[Data records]
· · · · ·
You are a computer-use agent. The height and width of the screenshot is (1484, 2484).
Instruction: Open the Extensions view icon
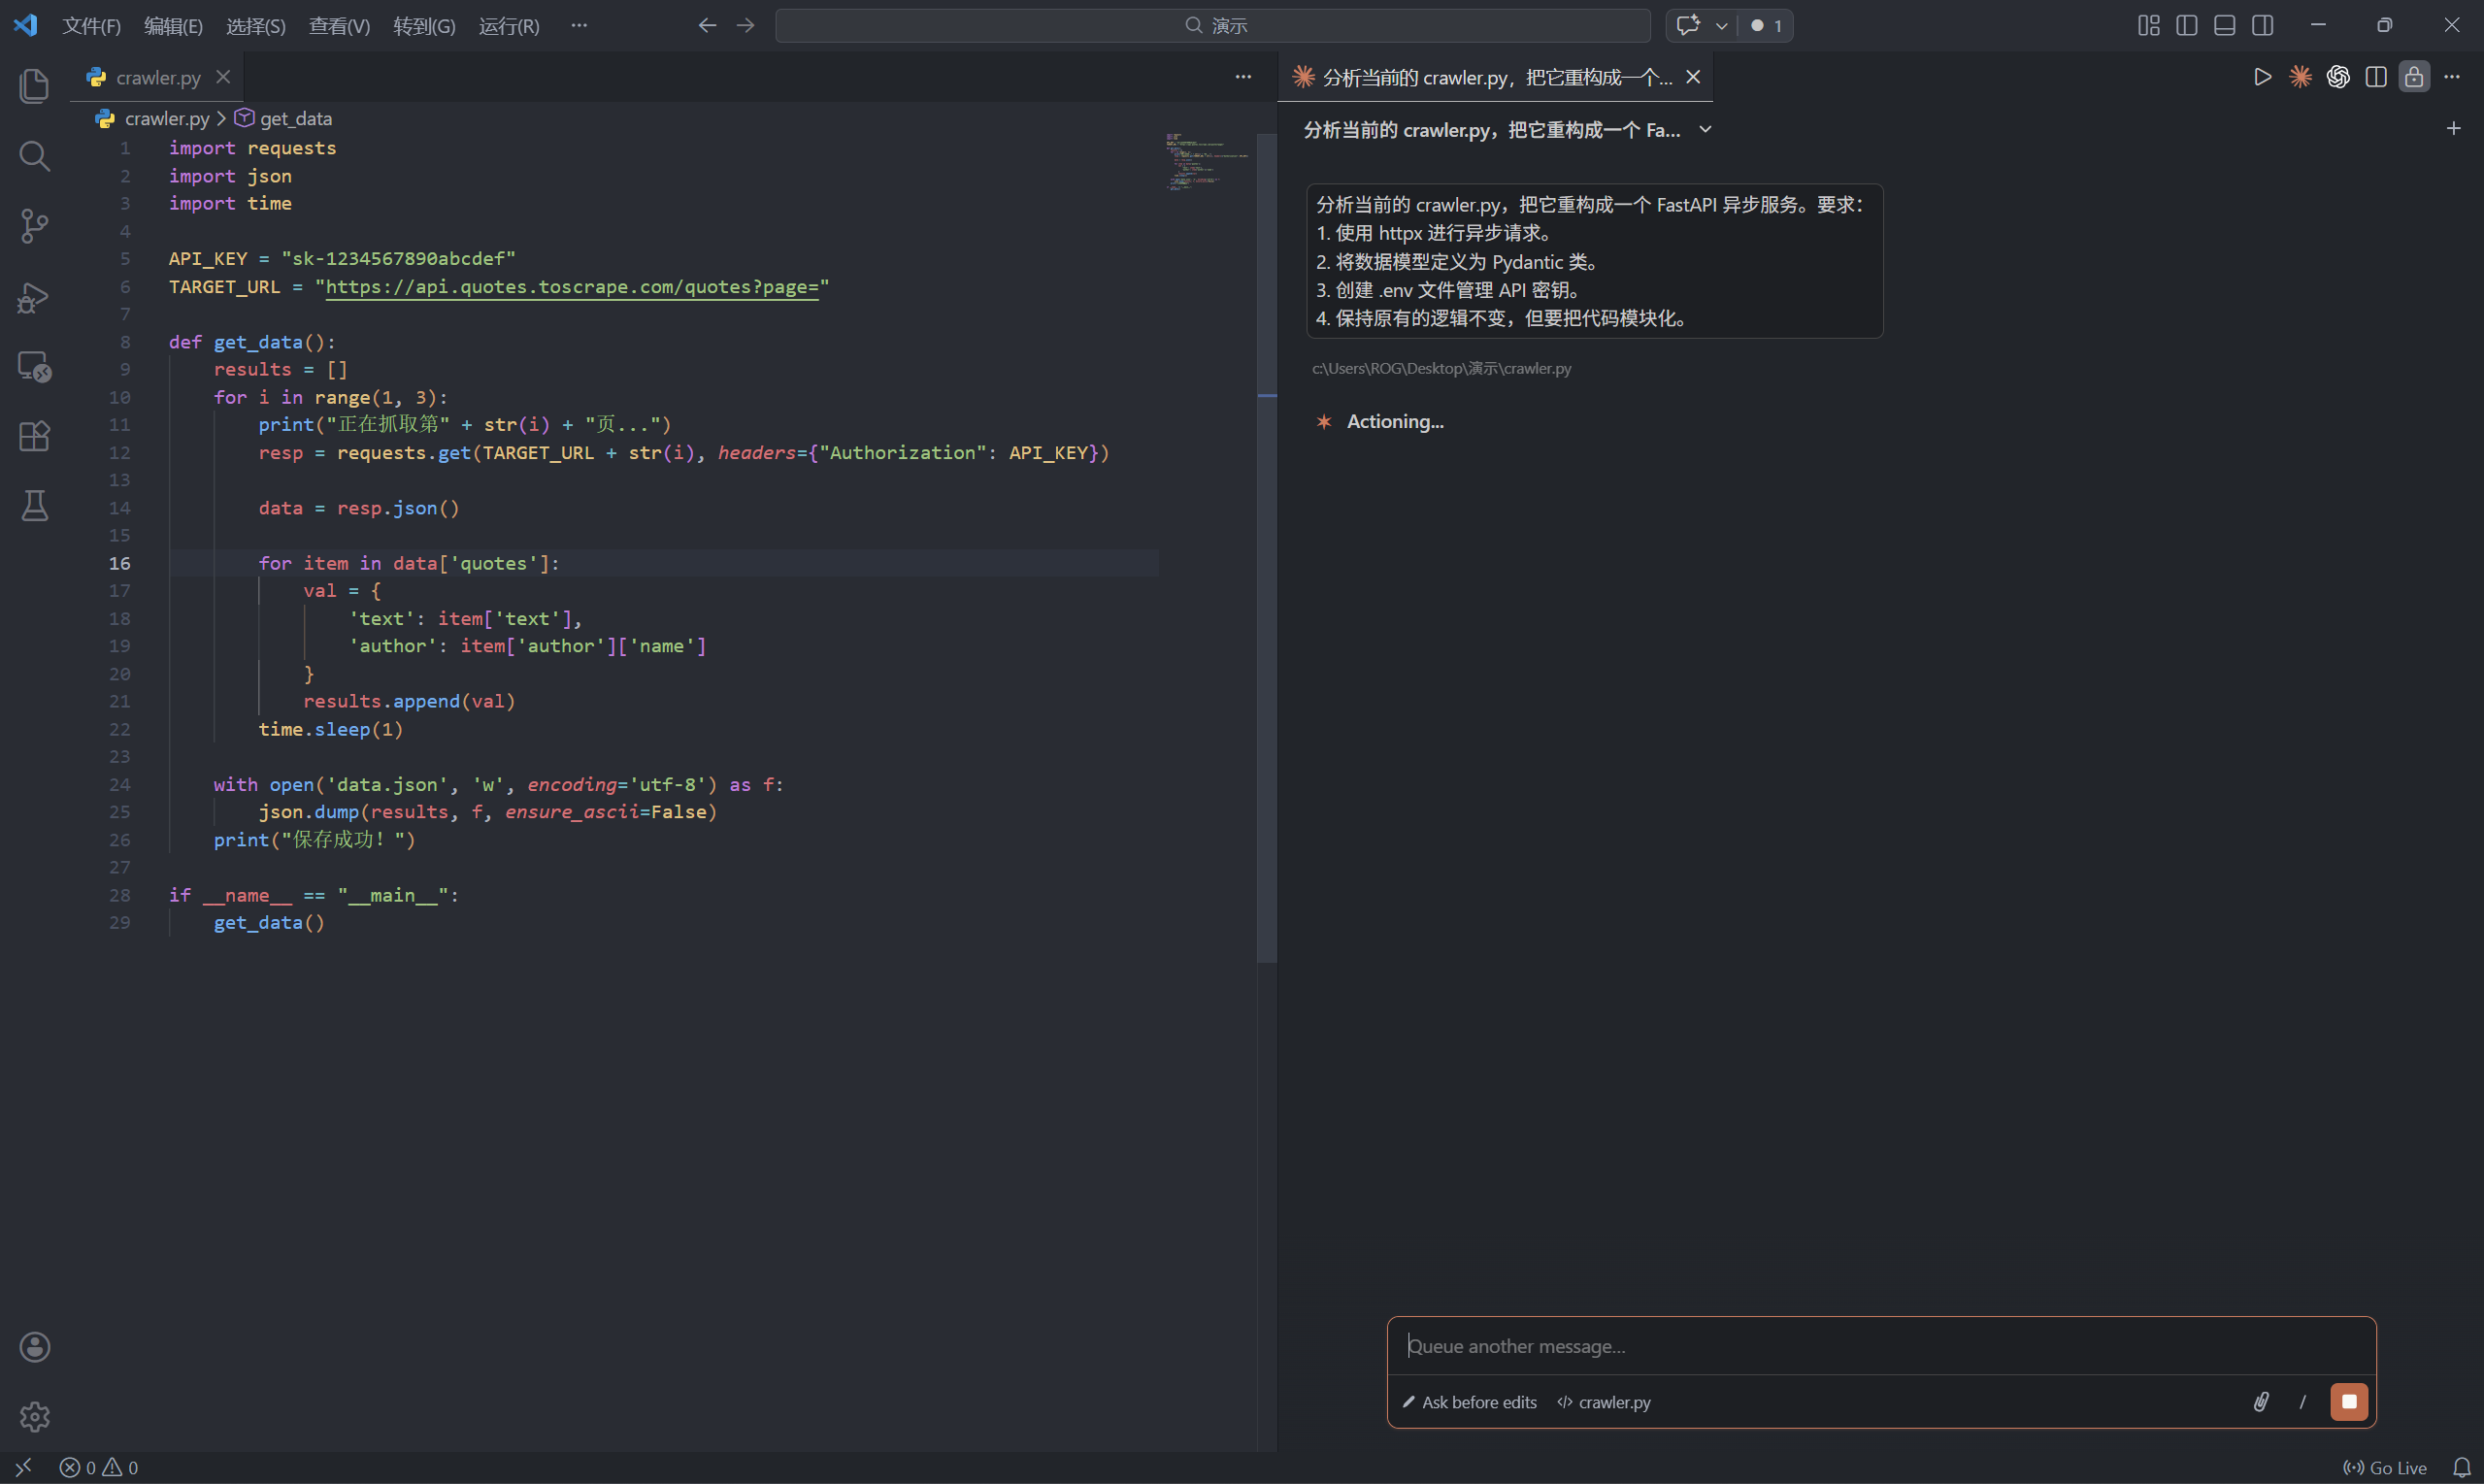point(34,436)
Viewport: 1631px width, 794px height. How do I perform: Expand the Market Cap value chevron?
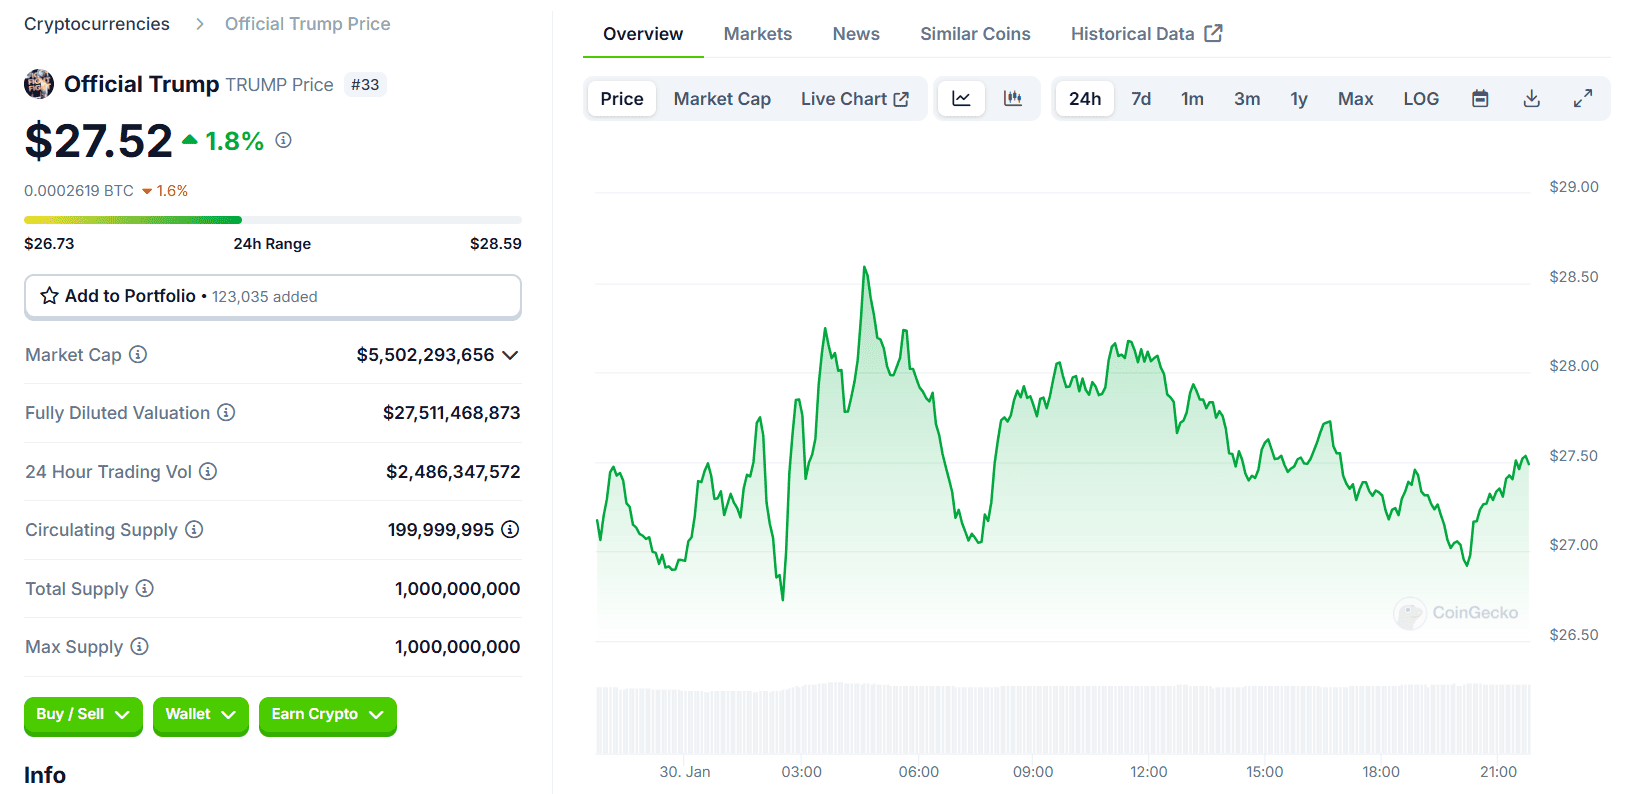[x=510, y=355]
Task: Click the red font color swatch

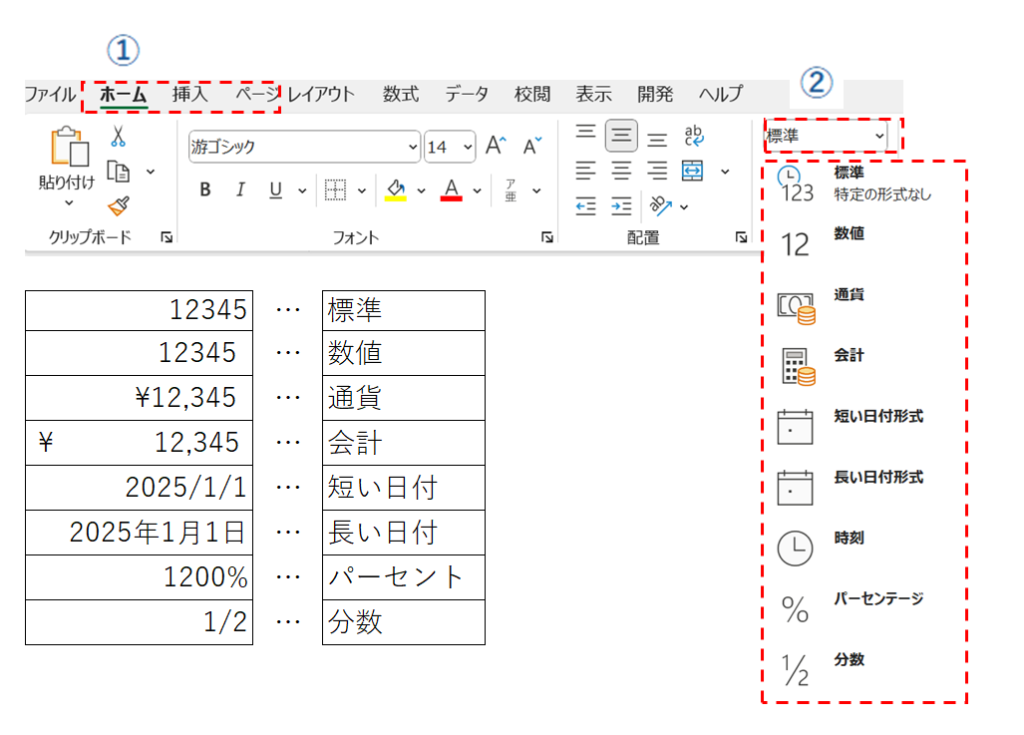Action: [451, 190]
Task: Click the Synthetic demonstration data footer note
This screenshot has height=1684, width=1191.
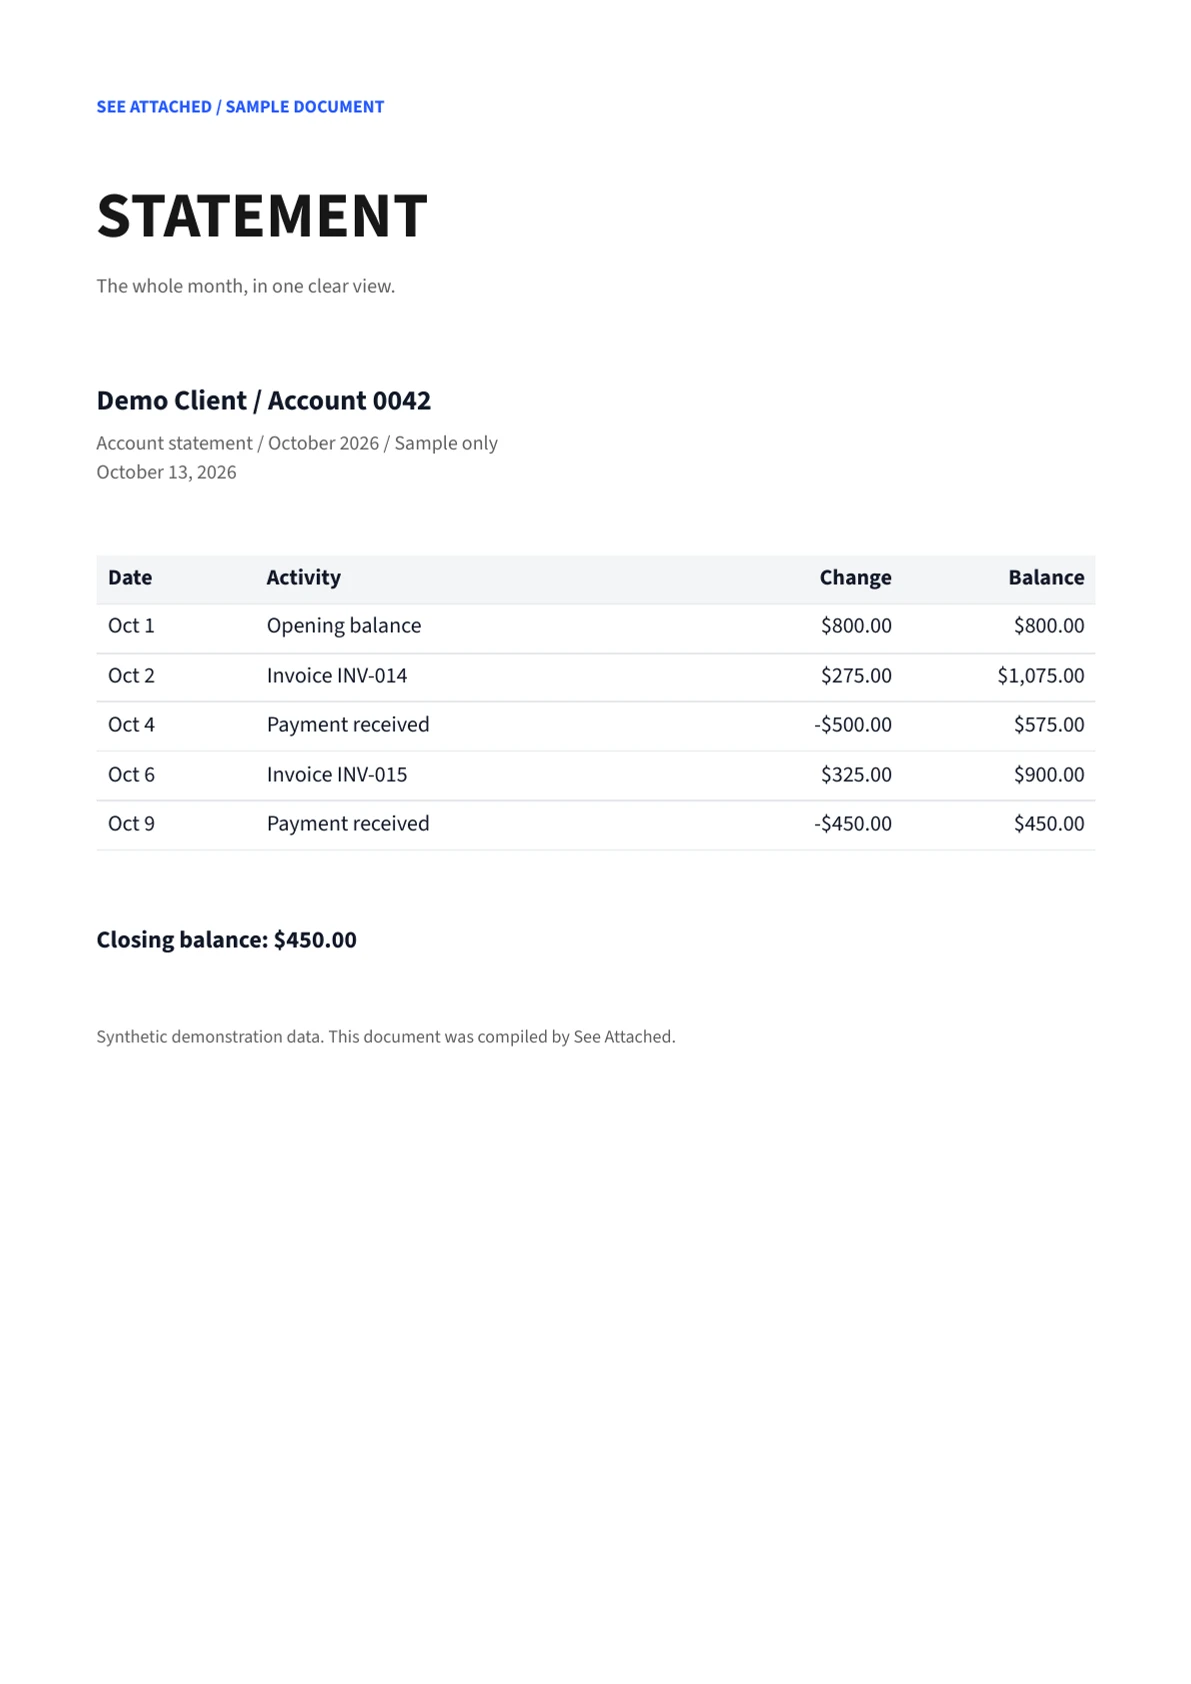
· · · · ·
Challenge →
Rewrite all of the data above as a numbered list with one line per item. Skip the blank lines and leave out the pictures.

Right answer →
1. You are a computer-use agent. The height and width of the screenshot is (1484, 2484).
2. Instruction: Open the Extensions view icon
3. point(34,436)
4. Viewport: 1631px width, 794px height. How do I perform: Expand the Market Cap value chevron?
5. [x=510, y=355]
6. Task: Click the red font color swatch
7. Action: [451, 190]
8. Task: Click the Synthetic demonstration data footer note
9. This screenshot has height=1684, width=1191.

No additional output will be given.